Jabbar also said that his organisation wanted the CBI to probe the alleged corruption that had taken place in relief and rehabilitation works for the gas victims.
"One of the biggest sore points with the victims is the fact that despite a disaster of such a magnitude, no one has so far been sent to jail," he said.
The Chief Judicial Magistrate of Bhopal had on June 7, 2010, sentenced a few persons in connection with the disaster but all of them were given bail within an hour of the judgement, he claimed.

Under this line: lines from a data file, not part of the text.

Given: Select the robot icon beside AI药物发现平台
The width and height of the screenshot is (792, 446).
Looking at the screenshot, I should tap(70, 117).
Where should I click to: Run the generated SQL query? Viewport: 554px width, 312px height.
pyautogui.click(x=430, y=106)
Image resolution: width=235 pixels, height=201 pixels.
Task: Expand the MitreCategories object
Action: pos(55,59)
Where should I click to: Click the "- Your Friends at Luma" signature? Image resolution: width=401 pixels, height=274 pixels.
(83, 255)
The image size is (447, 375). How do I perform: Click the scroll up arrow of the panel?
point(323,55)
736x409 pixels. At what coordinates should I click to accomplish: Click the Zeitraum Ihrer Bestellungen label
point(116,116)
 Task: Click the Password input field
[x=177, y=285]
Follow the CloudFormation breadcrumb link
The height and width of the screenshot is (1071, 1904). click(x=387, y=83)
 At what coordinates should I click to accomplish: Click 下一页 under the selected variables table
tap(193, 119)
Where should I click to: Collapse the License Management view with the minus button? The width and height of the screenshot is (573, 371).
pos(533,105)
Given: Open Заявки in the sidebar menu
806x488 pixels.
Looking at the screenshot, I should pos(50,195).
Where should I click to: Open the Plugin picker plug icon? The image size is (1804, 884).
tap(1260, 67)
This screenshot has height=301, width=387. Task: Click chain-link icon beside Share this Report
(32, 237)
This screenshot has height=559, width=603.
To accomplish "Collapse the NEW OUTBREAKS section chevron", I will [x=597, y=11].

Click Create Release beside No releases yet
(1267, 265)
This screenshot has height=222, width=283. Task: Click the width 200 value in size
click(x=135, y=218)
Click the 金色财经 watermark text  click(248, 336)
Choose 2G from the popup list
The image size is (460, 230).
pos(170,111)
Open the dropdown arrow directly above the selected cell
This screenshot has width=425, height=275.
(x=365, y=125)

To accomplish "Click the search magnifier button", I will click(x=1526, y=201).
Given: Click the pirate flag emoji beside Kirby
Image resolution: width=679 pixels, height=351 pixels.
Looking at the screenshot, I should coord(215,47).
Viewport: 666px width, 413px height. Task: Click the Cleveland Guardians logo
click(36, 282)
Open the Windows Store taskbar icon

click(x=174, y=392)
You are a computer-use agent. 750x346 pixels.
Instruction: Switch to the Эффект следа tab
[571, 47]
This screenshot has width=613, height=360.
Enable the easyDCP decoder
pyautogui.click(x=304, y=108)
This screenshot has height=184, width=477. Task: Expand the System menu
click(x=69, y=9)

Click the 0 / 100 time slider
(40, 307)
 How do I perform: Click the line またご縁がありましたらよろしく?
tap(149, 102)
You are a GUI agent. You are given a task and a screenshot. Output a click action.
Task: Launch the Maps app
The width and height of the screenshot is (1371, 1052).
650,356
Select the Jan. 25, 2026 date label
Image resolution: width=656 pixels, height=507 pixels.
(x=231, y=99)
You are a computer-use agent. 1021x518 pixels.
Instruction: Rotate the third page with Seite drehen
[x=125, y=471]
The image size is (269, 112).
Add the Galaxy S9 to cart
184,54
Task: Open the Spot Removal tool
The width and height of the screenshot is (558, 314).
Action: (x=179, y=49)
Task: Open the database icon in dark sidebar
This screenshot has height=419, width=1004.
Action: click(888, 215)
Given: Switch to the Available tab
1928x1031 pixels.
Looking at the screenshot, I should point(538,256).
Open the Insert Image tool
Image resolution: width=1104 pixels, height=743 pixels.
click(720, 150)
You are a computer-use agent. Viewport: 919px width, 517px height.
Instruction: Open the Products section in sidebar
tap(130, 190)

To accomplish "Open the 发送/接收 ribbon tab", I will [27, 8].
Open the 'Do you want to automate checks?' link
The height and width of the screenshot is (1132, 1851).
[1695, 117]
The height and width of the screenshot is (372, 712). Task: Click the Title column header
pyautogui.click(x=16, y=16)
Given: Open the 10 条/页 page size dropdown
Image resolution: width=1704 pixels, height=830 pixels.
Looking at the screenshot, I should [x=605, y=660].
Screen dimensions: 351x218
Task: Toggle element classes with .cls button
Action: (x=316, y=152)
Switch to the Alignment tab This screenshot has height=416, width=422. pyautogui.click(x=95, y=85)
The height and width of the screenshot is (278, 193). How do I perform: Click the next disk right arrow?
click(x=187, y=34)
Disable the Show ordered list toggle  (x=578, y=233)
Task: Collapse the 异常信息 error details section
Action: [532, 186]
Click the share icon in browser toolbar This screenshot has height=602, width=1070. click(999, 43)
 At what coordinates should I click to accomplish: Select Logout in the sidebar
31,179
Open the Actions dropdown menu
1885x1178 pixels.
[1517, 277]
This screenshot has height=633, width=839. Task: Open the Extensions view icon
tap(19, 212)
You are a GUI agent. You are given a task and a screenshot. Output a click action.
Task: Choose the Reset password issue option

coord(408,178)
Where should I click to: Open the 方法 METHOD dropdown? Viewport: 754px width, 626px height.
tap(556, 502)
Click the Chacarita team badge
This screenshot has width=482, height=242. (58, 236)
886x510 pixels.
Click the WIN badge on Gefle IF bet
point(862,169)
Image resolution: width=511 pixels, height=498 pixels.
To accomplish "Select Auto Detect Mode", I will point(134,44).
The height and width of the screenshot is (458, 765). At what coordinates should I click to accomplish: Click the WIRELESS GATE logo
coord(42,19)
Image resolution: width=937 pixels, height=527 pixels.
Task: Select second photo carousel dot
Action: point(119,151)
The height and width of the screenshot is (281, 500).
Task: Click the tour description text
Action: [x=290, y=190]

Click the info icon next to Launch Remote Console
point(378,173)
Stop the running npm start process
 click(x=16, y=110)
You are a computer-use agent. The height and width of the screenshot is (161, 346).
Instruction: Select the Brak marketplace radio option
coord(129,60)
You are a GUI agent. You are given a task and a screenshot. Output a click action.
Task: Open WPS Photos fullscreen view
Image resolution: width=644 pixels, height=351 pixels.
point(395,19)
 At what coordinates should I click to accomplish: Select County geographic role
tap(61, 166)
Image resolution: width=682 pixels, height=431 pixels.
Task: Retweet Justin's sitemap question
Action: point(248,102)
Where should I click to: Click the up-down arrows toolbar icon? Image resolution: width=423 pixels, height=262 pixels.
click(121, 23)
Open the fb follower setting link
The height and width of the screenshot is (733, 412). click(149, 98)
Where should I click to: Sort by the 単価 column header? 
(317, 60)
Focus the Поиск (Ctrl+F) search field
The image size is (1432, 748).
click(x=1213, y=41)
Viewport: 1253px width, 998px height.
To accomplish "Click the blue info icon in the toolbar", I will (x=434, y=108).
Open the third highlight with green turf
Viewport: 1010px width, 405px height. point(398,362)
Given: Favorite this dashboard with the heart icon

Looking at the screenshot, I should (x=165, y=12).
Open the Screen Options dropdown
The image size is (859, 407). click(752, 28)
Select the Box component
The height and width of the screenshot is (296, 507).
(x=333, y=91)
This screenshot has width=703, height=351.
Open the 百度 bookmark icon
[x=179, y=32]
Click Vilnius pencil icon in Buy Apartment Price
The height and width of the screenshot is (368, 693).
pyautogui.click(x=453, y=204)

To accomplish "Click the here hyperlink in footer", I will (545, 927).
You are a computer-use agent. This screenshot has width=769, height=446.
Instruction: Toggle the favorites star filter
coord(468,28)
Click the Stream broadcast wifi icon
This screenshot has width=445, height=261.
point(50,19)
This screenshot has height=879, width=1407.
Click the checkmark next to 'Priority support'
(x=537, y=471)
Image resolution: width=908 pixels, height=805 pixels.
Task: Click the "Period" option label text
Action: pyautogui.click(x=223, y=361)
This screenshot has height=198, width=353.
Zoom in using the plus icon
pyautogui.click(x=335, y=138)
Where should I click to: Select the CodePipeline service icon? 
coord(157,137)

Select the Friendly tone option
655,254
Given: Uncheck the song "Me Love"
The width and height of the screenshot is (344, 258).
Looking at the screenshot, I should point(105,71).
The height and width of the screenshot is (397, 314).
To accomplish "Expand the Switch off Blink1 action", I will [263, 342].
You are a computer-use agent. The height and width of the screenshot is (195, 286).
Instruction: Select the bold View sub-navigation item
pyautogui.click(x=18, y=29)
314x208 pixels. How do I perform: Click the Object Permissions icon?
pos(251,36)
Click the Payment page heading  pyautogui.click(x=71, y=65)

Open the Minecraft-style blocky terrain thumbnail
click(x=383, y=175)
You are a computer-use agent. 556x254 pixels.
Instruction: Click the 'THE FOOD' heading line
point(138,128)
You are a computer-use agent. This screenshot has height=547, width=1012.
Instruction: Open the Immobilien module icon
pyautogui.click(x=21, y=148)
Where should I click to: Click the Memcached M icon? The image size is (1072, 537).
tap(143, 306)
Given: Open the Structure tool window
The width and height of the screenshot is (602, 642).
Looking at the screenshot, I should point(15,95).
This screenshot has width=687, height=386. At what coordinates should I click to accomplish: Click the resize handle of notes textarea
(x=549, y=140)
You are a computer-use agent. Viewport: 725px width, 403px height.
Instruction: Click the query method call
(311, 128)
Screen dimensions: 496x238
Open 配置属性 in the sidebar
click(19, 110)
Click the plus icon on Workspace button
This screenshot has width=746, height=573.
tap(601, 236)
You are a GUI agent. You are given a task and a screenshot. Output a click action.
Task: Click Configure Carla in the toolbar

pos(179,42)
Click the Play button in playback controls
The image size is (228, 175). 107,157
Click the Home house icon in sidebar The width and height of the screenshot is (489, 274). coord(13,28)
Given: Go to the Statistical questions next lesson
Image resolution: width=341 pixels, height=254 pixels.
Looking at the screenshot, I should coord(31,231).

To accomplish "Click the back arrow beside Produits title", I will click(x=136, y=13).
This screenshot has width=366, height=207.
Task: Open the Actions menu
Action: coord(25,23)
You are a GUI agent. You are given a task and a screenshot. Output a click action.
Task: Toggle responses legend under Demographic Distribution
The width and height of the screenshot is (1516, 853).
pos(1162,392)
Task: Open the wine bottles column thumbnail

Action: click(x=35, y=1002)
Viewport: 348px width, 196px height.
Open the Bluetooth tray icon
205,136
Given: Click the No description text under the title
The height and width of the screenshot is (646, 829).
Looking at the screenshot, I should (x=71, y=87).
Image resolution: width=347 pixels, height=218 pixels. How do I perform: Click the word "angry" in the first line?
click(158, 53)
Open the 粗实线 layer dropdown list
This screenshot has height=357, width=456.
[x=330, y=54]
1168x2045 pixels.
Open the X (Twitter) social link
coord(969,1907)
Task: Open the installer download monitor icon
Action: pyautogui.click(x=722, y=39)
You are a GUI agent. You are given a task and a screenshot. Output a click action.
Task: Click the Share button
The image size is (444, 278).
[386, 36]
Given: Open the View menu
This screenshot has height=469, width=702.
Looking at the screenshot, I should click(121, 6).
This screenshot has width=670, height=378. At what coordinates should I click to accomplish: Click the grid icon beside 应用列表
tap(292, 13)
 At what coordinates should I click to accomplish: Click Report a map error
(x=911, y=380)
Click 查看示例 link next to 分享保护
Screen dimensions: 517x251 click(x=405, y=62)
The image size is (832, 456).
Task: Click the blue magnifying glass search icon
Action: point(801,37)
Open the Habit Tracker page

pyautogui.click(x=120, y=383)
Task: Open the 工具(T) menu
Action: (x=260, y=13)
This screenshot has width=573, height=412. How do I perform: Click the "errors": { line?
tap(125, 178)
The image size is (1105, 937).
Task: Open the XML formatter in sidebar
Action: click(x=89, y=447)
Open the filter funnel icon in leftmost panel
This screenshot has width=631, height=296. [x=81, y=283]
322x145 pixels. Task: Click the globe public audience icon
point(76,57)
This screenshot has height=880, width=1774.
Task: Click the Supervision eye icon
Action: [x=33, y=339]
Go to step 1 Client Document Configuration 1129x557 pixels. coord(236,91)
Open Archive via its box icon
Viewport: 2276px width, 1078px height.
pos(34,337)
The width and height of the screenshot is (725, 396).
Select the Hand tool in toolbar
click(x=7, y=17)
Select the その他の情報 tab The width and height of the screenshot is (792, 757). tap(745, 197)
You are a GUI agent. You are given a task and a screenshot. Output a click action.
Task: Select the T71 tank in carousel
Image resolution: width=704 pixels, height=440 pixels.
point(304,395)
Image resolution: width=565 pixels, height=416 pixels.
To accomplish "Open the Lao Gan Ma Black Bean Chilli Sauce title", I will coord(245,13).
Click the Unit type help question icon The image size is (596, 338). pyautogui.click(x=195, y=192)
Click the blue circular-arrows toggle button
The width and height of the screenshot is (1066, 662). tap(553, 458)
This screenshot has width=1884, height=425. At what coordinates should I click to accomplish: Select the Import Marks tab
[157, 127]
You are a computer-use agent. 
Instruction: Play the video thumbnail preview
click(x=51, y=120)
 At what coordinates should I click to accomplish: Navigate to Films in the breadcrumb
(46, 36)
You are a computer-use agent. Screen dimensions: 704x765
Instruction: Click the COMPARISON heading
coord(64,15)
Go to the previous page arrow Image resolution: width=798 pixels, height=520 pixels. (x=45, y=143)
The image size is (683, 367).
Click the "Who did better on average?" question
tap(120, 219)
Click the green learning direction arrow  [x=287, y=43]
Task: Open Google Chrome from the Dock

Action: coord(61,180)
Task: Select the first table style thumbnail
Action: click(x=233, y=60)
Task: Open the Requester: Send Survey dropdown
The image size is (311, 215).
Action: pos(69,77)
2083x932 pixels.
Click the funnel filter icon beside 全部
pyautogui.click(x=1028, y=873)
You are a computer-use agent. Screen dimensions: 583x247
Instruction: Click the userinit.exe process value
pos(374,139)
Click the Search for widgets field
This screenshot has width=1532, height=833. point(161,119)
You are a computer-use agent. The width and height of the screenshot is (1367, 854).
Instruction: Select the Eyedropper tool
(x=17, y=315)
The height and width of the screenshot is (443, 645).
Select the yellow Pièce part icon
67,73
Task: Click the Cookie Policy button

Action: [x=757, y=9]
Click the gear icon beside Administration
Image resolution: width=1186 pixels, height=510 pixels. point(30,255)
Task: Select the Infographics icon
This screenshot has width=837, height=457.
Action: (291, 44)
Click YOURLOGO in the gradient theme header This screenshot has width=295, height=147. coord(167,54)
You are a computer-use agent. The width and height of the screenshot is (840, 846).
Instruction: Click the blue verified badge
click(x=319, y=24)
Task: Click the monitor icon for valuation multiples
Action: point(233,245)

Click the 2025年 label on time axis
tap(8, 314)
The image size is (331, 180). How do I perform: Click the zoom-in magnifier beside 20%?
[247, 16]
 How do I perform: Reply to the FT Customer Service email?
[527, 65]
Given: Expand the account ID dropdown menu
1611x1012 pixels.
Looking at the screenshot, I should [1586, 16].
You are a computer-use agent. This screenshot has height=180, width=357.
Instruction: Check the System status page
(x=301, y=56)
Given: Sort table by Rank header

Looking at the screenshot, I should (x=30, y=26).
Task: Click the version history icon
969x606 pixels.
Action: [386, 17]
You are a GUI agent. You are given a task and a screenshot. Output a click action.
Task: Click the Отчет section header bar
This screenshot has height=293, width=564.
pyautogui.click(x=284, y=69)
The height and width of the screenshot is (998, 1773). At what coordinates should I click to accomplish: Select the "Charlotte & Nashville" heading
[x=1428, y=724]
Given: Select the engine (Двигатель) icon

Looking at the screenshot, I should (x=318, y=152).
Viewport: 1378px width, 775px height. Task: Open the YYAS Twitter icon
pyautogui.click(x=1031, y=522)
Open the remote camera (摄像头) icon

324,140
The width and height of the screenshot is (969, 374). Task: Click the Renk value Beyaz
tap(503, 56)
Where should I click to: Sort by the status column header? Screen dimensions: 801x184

The Bhopal Group for Information and Action took out a protest march carrying an effigy of Warren Anderson, former Chairman of the Union Carbide Corporation, and demanded that he be extradited to India for facing trial in the case.
After the meeting at Yaadgar-E-ShahjahaniPark, the members of the Bhopal Gas Peedit Mahila Udyog Sangathan formed a human chain in support of its demands.
Effigies of Anderson were also burnt in front of the Union Carbide's defunct plant.
At all the places where protests and meetings were held, it was said on behalf of the victims that neither the Centre nor the state government had done anything for them and both the Congress and BJP had made false promises to them.